Era hora de dormir y empezar una nueva vida.
VI
Luego de salir de la cárcel, Pancho se metió a trabajar como trailero. En ese empleo le sucedieron algunas cosas fuera de lo común, como la vez que le pareció extraño encontrarse en una de las carreteras que se sabía de memoria, con una cabaña justo a la mitad del camino. Aunque estaba ubicada a unos metros del área de descanso, donde estaciona su tractocamión para estirarse antes de conducir tres horas más, nunca la había visto. Podía jurar que jamás había visto ese lugar. La historia sucedió más o menos así en tiempo presente:
Son las seis de la mañana. Un par luces de neón y un letrero hecho de madera le dan la bienvenida. El anuncio tiene las letras astilladas, y rayadas con nombres y fechas muy antiguas.
Entra al sitio como un graznido de cuervo. Adentro alguien toca el sax. Huele a humo de cigarro mezclado con desodorante ambiental. La poca iluminación apenas deja ver las siluetas de algunas personas sentadas en la barra y en las sillas de las mesas. No se ha dado cuenta que son maniquíes, igual que el hombre barbón que se encuentra a un lado de la caja.

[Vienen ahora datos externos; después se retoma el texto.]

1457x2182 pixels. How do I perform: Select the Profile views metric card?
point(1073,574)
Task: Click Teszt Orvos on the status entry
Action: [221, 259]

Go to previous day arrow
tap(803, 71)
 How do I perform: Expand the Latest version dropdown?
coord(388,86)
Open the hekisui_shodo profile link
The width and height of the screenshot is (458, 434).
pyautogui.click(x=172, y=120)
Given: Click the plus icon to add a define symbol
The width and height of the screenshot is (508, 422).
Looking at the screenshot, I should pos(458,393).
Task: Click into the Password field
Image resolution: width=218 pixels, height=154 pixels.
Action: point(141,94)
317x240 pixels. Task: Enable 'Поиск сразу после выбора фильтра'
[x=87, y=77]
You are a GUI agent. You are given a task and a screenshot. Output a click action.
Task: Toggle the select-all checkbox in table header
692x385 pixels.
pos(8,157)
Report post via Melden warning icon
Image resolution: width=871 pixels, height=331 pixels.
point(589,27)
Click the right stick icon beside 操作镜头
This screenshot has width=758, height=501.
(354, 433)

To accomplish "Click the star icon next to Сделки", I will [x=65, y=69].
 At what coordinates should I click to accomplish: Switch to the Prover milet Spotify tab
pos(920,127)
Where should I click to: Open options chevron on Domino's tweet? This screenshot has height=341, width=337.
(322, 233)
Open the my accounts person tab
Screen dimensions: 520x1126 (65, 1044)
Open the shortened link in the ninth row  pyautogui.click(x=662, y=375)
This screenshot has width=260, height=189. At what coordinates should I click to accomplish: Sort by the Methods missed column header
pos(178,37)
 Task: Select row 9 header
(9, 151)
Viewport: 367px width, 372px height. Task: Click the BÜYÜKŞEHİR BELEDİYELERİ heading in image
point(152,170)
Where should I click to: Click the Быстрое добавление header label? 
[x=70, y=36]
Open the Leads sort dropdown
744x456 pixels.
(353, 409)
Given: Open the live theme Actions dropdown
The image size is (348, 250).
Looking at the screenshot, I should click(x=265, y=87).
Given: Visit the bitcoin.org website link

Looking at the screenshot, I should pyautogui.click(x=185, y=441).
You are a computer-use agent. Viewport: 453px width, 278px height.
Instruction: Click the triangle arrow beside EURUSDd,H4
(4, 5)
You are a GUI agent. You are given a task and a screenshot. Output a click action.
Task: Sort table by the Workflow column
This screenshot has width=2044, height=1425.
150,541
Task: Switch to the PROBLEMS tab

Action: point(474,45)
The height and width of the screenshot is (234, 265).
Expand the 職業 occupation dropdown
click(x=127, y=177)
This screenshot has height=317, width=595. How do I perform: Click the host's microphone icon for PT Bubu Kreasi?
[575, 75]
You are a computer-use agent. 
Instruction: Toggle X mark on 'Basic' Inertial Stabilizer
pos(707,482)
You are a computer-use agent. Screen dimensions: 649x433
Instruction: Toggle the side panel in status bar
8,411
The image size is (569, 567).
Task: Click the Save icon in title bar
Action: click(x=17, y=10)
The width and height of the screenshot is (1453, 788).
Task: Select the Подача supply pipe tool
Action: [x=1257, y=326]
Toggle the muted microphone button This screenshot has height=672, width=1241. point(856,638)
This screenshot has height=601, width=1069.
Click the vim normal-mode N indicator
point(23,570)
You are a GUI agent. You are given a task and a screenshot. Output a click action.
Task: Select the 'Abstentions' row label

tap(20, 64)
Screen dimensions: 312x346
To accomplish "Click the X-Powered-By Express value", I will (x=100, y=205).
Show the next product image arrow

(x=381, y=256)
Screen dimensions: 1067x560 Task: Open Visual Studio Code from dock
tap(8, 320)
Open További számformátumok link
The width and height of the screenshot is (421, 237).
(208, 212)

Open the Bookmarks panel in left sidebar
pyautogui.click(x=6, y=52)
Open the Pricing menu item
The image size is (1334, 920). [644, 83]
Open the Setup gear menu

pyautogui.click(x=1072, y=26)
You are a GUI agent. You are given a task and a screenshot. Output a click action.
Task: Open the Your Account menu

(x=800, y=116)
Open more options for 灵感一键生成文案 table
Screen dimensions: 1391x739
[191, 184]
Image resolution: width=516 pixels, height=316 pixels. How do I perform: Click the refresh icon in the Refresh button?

Pancho se sienta frente al saxofonista. Escucha con atención las escalas de blues y jazz. La melodía escala sin prisa las paredes. Luego gira colgada de los ventiladores del techo. El piso de madera cruje en do menor. Ahora se siente relajado pero no hay nadie que le ofrezca un café o cualquier otra bebida para pasar el rato, y eso lo empieza a incomodar un poco. Aún no percibe que las manecillas de su reloj giran al revés.
La música le hace creer que sus manos se han vuelto de plástico, igual que sus brazos y piernas. Por lo pronto no puede moverse. Parece que el sax imita el canto vocal que Pancho tiene en su cabeza, igual que la polirritmia en los contratiempos de su corazón, que cada vez tiene menos latidos.
En la escena ha entrado un baterista con un redoble, luego un bajista tabletea para darle paso a una mujer que colorea el ambiente con un requinto largo e improvisado.
Mientras la canción avanza, a Pancho se le ha olvidado cómo hablar. Quiere ponerse de pie pero el cuerpo ya no le responde. Engañado por su mente ve cómo desaparecen los músicos con sus instrumentos: primero la mujer y su eterna escala melancólica, luego el bajista que se eleva a las estrellas y al final se esfuma el hombre sin ojos con un redoble.
Sólo queda ver cómo el saxofonista sonríe con esa mirada diabólica en su última canción mientras alguien apaga la luz.